Work instruction -
Print this span of the material below exactly: the line with "Shipping & Returns (68, 2392)", the line with "Face Masks (470, 1186)", and every line between them, but nothing else.
- - - - -
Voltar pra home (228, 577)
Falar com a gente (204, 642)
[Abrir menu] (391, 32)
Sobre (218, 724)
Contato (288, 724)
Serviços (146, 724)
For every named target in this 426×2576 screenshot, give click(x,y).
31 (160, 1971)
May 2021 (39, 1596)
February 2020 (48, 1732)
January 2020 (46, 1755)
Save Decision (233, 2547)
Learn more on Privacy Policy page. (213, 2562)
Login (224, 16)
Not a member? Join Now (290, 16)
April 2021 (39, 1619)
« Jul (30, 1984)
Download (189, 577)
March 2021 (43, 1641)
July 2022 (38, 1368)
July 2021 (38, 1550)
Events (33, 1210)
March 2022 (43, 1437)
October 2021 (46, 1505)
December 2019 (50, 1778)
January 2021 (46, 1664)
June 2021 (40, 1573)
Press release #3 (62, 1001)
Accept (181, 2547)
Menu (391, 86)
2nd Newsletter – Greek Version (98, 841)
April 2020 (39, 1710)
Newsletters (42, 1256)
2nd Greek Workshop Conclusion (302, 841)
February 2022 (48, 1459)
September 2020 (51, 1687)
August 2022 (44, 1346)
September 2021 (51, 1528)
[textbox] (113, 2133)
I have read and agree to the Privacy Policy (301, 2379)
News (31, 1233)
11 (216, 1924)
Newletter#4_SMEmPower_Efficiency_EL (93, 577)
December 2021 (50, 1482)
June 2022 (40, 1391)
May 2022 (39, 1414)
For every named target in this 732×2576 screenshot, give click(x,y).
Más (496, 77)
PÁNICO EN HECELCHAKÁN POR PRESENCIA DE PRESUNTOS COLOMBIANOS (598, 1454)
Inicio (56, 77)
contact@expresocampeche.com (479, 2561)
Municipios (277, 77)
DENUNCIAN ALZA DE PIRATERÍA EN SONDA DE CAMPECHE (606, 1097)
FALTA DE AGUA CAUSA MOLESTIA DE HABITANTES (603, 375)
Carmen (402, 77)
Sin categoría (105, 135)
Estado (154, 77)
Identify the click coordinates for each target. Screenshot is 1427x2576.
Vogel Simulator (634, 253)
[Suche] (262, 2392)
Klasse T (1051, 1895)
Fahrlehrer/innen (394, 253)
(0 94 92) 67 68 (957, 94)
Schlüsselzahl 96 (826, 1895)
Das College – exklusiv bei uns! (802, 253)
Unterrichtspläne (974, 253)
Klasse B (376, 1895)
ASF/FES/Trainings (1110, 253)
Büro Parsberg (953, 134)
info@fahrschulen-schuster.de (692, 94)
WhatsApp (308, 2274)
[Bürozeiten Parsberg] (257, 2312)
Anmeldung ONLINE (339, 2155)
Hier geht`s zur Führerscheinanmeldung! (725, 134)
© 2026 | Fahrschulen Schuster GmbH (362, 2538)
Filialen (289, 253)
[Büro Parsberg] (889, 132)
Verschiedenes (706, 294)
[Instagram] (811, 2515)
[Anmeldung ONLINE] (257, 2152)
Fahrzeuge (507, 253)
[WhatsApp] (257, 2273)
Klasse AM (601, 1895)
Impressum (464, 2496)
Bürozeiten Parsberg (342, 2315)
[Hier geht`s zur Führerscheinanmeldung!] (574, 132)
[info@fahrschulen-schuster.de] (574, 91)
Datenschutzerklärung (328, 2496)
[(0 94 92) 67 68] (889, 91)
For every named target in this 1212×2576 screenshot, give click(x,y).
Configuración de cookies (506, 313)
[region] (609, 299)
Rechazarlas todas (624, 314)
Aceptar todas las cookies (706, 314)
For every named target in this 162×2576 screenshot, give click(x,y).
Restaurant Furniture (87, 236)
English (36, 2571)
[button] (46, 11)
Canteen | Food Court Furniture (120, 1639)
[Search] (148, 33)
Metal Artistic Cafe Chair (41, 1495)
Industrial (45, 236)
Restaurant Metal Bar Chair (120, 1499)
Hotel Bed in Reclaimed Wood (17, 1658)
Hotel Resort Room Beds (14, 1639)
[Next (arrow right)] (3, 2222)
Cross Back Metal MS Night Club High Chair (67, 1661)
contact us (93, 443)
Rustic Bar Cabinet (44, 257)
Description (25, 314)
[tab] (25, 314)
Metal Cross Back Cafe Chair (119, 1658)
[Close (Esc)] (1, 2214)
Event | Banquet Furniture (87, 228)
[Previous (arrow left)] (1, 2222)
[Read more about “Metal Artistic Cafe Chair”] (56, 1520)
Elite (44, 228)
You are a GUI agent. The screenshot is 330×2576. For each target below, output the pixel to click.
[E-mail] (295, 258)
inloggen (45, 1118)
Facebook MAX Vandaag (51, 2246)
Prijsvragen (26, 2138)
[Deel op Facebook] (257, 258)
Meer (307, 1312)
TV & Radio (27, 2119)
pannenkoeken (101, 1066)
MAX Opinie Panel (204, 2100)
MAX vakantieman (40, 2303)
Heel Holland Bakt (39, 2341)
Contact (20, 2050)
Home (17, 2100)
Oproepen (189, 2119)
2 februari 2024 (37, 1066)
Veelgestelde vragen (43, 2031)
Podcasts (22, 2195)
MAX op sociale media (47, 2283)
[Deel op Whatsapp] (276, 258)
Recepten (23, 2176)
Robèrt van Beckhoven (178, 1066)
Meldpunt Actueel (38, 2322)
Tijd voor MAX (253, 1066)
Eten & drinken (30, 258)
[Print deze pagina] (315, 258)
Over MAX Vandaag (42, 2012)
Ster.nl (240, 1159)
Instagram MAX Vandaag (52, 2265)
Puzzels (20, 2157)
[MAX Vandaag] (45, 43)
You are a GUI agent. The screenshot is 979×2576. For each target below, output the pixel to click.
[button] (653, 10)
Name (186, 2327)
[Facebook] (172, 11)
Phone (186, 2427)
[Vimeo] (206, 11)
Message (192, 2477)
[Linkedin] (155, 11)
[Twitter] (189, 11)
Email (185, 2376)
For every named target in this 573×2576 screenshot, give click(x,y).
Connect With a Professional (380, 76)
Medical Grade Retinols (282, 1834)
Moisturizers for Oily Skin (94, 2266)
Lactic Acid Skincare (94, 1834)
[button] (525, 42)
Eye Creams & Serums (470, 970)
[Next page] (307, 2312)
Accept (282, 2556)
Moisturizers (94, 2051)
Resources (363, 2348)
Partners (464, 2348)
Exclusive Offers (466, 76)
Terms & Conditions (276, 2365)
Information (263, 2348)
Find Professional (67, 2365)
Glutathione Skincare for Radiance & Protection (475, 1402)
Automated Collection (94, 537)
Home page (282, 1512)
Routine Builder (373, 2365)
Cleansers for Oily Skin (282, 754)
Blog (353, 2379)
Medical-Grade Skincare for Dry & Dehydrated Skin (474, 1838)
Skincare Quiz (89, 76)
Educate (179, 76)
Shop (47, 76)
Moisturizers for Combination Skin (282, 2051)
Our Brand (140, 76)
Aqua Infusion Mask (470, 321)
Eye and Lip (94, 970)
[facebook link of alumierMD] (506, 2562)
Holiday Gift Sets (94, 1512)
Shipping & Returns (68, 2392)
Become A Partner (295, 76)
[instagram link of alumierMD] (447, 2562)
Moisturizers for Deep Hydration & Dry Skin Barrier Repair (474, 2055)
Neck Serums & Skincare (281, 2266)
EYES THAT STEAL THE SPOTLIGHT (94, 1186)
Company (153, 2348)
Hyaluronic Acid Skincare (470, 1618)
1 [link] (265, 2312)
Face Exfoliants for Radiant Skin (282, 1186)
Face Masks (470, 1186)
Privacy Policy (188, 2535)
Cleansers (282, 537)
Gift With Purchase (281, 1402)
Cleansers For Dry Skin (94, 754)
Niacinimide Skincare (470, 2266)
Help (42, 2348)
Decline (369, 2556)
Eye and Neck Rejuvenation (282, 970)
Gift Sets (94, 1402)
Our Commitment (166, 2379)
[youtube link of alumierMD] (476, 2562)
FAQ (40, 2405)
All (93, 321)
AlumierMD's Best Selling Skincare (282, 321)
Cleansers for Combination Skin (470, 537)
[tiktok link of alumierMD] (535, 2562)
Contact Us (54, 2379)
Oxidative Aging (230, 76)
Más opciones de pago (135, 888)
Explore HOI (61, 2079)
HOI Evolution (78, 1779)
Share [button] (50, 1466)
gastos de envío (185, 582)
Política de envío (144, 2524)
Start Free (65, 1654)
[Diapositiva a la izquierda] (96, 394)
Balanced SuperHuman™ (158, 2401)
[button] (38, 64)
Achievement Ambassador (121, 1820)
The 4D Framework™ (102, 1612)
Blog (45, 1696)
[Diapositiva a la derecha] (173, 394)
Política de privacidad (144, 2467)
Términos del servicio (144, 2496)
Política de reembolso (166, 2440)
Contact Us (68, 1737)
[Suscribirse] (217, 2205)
- - - - -
Response -
Shipping & Returns (68, 2392)
Become A Partner (295, 76)
[instagram link of alumierMD] (447, 2562)
Moisturizers for Deep Hydration & Dry Skin Barrier Repair (474, 2055)
Neck Serums & Skincare (281, 2266)
EYES THAT STEAL THE SPOTLIGHT (94, 1186)
Company (153, 2348)
Hyaluronic Acid Skincare (470, 1618)
1 [link] (265, 2312)
Face Exfoliants for Radiant Skin (282, 1186)
Face Masks (470, 1186)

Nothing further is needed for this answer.